[Stored items]

_ _ _ _

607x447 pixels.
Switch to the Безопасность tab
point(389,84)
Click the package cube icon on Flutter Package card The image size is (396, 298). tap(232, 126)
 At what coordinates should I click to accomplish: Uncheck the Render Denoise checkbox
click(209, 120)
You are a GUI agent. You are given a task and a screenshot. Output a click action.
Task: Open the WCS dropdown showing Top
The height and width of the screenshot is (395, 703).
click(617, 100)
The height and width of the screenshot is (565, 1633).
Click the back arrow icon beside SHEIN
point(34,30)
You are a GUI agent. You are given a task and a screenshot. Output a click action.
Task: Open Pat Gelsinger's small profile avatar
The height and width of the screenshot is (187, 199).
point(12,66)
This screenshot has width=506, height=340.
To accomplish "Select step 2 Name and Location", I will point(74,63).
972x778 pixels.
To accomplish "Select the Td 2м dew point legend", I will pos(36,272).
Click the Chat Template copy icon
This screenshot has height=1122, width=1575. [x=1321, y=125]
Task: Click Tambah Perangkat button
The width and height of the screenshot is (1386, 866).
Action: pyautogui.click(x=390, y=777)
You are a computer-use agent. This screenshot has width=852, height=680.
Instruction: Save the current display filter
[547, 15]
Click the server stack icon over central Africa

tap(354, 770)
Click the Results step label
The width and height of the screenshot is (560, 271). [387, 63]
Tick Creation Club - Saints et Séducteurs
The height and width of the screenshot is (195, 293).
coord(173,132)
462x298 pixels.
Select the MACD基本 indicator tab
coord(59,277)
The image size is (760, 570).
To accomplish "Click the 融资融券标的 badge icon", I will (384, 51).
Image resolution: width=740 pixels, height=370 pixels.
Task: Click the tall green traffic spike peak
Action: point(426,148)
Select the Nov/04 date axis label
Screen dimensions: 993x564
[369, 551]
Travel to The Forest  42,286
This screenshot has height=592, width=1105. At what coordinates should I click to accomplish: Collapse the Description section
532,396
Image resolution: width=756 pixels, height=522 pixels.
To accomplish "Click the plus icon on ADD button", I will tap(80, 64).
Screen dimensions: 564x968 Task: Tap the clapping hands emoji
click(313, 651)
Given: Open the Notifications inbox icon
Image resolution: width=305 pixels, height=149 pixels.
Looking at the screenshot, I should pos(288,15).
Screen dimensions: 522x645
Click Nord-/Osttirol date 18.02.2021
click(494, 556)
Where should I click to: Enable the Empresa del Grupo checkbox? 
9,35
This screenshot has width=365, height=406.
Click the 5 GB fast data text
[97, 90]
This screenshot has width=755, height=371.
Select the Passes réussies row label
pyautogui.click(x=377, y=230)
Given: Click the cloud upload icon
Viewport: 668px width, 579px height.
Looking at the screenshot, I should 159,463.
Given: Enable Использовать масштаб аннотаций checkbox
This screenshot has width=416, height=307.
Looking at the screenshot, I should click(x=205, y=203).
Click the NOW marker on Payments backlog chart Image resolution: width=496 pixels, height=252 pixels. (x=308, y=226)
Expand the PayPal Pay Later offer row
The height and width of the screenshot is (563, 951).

_ _ _ _

> **PROBLEM TO WORK ON**:
Return exactly the run of lines that opens with the one containing "Screen dimensions: 564x968" and closes with the last line of the records above.

> **ANSWER TO THE EXERCISE**:
Screen dimensions: 564x968 Task: Tap the clapping hands emoji
click(313, 651)
Given: Open the Notifications inbox icon
Image resolution: width=305 pixels, height=149 pixels.
Looking at the screenshot, I should pos(288,15).
Screen dimensions: 522x645
Click Nord-/Osttirol date 18.02.2021
click(494, 556)
Where should I click to: Enable the Empresa del Grupo checkbox? 
9,35
This screenshot has width=365, height=406.
Click the 5 GB fast data text
[97, 90]
This screenshot has width=755, height=371.
Select the Passes réussies row label
pyautogui.click(x=377, y=230)
Given: Click the cloud upload icon
Viewport: 668px width, 579px height.
Looking at the screenshot, I should 159,463.
Given: Enable Использовать масштаб аннотаций checkbox
This screenshot has width=416, height=307.
Looking at the screenshot, I should click(x=205, y=203).
Click the NOW marker on Payments backlog chart Image resolution: width=496 pixels, height=252 pixels. (x=308, y=226)
Expand the PayPal Pay Later offer row
The height and width of the screenshot is (563, 951).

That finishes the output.